Last month, Britain joined the club of countries whose national debt is greater than 100 per cent of economic output. According to an Office for National Statistics update, public debt exceeded £2 trillion, taking the debt to GDP ratio over 100 per cent for the first time in 60 years.
Crossing this mark doesn’t come as much of a surprise given the copious amounts of spending the UK has done on Covid-related policy. July saw the fourth highest borrowing of any month on record – the top three coming in the previous three months when the UK was under strict national lockdown. But it wasn't as much as feared by the Office for Budget Responsibility, mainly because tax receipts were stronger than expected.
Since the financial year began in April, the UK has borrowed £150 billion – roughly what it borrowed for the whole financial year of 2009/10. This could only send UK debt one way: up. But interest rates are still at a record low (thanks to quantitative easing) so the government's debt interest costs are actually going down – even while the national debt goes through the roof. We can expect the borrowing to continue through the autumn.
As tax revenue and national insurance contributions start to tick back up, borrowing levels are expected to fall. And the supposed one-off nature of many Covid-19 measures – including the furlough scheme – should, in theory, see borrowing levels revised down substantially come next year. But many factors remain unknown: what action will the government take if there is a second wave? What Covid-related policies are here to stay, that will translate into higher day-to-day spending?

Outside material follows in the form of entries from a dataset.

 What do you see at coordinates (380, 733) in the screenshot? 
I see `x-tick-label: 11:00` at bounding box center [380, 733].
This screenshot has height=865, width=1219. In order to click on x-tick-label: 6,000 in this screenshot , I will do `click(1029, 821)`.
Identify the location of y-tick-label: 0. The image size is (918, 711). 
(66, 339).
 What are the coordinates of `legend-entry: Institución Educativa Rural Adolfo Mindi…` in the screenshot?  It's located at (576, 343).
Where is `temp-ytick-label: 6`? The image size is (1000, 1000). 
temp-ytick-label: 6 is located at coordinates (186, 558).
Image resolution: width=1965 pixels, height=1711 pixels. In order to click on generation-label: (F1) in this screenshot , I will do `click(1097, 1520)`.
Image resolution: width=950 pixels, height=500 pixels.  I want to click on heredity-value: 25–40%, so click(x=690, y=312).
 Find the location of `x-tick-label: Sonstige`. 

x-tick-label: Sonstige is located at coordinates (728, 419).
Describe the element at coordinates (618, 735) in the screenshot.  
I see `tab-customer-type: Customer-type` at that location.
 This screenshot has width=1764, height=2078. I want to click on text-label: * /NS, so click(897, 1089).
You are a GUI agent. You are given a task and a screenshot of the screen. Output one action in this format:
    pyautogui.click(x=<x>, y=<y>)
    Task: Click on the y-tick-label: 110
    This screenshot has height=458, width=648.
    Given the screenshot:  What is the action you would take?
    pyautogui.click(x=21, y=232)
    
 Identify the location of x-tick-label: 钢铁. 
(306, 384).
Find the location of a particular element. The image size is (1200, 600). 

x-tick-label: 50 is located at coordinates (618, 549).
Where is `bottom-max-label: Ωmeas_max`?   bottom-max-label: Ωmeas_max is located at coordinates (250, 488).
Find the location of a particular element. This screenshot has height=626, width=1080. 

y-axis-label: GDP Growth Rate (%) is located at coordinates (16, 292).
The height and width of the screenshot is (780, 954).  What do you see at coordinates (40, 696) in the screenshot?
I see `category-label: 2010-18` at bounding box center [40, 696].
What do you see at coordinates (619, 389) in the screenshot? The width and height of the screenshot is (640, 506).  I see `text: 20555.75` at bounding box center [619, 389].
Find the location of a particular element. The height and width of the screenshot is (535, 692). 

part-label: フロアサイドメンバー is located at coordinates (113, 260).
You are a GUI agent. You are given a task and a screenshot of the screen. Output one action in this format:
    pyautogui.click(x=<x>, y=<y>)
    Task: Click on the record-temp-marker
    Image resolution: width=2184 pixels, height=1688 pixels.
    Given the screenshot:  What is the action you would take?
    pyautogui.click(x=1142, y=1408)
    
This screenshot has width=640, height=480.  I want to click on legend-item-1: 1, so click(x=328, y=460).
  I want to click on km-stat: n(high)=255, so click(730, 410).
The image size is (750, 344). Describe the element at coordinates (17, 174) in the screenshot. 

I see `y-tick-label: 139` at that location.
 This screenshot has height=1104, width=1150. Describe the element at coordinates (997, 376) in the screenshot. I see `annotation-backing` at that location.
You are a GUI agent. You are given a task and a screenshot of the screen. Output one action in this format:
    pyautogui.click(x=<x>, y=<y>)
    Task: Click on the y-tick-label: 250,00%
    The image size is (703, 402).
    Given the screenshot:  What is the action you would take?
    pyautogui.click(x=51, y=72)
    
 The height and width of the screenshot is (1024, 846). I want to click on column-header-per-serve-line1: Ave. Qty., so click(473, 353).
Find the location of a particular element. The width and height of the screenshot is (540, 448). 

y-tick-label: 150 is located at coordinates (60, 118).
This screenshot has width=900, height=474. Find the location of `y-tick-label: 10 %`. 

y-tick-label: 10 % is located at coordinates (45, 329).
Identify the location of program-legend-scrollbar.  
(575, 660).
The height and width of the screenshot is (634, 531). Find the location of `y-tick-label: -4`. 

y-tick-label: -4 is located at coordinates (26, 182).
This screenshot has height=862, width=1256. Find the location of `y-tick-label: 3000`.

A fast economic recovery will prove vital for getting the Britain’s deficit under control. Some good news came with the ONS’s updates today, showing retail sales volumes increased by 3.6 per cent from the month before, up 3 per cent from February – before the Covid-19 crisis. But as the unemployment crisis continues to loom, and recovery forecasts for the whole of the economy are slowly revised downwards, the country has a long way to go before it recovers from its largest economic contraction in centuries.